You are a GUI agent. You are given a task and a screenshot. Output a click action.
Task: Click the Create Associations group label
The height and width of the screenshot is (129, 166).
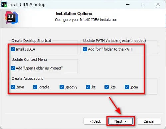click(27, 78)
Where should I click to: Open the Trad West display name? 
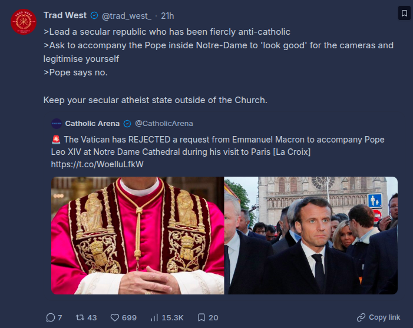(65, 15)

++++++

AIM OF THE EXERCISE: Would you retype every record above exactly, leaving out the pictures?

YOUR RESPONSE:
You are a GUI agent. You are given a task and a screenshot. Output a click action.
Task: Click the Create Associations group label
The height and width of the screenshot is (129, 166).
click(27, 78)
Where should I click to: Open the Trad West display name? 
(65, 15)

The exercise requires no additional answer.